Which approaches usually disappoint
Bug sprays alone rarely solve a scorpion problem long-term. Scorpions are resilient—they can survive underwater for days and go months without food. A perimeter spray might knock down some individuals, but it won’t address why they’re showing up in the first place.
Home remedies scattered around entry points (cedar oil, cinnamon, diatomaceous earth) might feel proactive, but they don’t tackle the real drivers. You’ll still see scorpions if your yard offers great hunting grounds and your weatherstripping has gaps.
A simple 3-layer plan (outside, seal, monitor)
The most effective approach works in three layers. First, reduce prey insects and hiding spots in your yard—especially within 10 feet of the house. Next, focus on “scorpion sealing” by closing the specific gaps they use to enter (door sweeps, pipe penetrations, weep holes).

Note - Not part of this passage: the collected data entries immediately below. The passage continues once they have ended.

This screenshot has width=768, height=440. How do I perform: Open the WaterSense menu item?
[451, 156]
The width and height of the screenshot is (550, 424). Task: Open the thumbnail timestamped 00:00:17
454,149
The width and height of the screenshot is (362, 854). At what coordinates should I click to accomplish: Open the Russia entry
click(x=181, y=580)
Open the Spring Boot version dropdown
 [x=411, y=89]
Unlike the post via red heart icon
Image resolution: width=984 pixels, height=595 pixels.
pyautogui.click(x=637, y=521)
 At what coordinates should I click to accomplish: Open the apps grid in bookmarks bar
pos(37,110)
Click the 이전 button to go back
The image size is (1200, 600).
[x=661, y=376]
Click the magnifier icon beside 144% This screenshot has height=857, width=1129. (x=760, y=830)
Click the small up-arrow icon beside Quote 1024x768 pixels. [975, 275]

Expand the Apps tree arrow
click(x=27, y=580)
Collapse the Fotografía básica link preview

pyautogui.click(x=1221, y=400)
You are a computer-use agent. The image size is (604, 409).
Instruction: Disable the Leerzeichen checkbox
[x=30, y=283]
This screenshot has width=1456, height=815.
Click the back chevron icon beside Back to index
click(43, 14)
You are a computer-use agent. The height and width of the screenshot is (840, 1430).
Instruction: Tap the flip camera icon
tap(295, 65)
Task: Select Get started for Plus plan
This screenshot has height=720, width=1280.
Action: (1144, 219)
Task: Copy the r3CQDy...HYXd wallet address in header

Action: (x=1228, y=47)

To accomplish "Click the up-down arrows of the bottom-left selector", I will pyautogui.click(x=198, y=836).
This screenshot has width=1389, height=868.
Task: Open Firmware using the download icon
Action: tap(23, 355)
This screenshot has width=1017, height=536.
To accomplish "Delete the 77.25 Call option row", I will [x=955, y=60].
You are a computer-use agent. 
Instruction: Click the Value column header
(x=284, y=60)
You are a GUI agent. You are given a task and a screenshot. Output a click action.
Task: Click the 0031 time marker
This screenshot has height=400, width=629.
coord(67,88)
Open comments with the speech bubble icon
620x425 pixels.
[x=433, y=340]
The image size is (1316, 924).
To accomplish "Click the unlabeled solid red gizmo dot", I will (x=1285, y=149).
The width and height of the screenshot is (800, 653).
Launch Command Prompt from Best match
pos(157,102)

Finally, monitor inside your home at night when scorpions are active.
This last part matters because scorpions are thigmotactic—they navigate by staying close to walls and edges. They’ll travel along your baseboards and room perimeters, which tells you exactly where to focus prevention and monitoring.
Why do scorpions come in the house in the first place?
Scorpions enter homes for three basic reasons: they’re following prey insects, seeking water, or looking for cool shelter during hot days. Understanding these motivations helps you target prevention where it’ll actually make a difference.
Since scorpions move along edges and walls (that thigmotactic behavior again), your perimeter becomes the main battleground. Random treatments in the middle of rooms or yards don’t match how scorpions actually navigate your property.
Food: how insect problems turn into scorpion problems
Scorpions eat crickets, roaches, spiders, and other small arthropods. If your home attracts these prey insects, you’re essentially ringing the dinner bell for scorpions. For example, crickets gathering under a porch light aren’t just annoying—they can draw scorpion hunters right to your door.
Common insect magnets include pet food left outside overnight, cluttered storage areas that shelter roaches, and bright exterior lights that create bug buffets. Even something as simple as a pile of Amazon boxes in the garage can harbor enough crickets to keep scorpions interested.
Water and humidity: the hidden scorpion attractor
In the Southwest’s dry climate, almost any moisture source can become a scorpion magnet. Check for leaky hose bibs that create damp soil near your foundation. Look for dripping irrigation heads and AC condensation. Inside, examine under-sink areas, water heater closets, and that corner of the garage where you rinse off muddy boots.
Pet water bowls left outside overnight can be a reliable water source. The fix is simple: bring bowls in after dark, repair leaks within a week of noticing them, and redirect AC condensation away from the foundation.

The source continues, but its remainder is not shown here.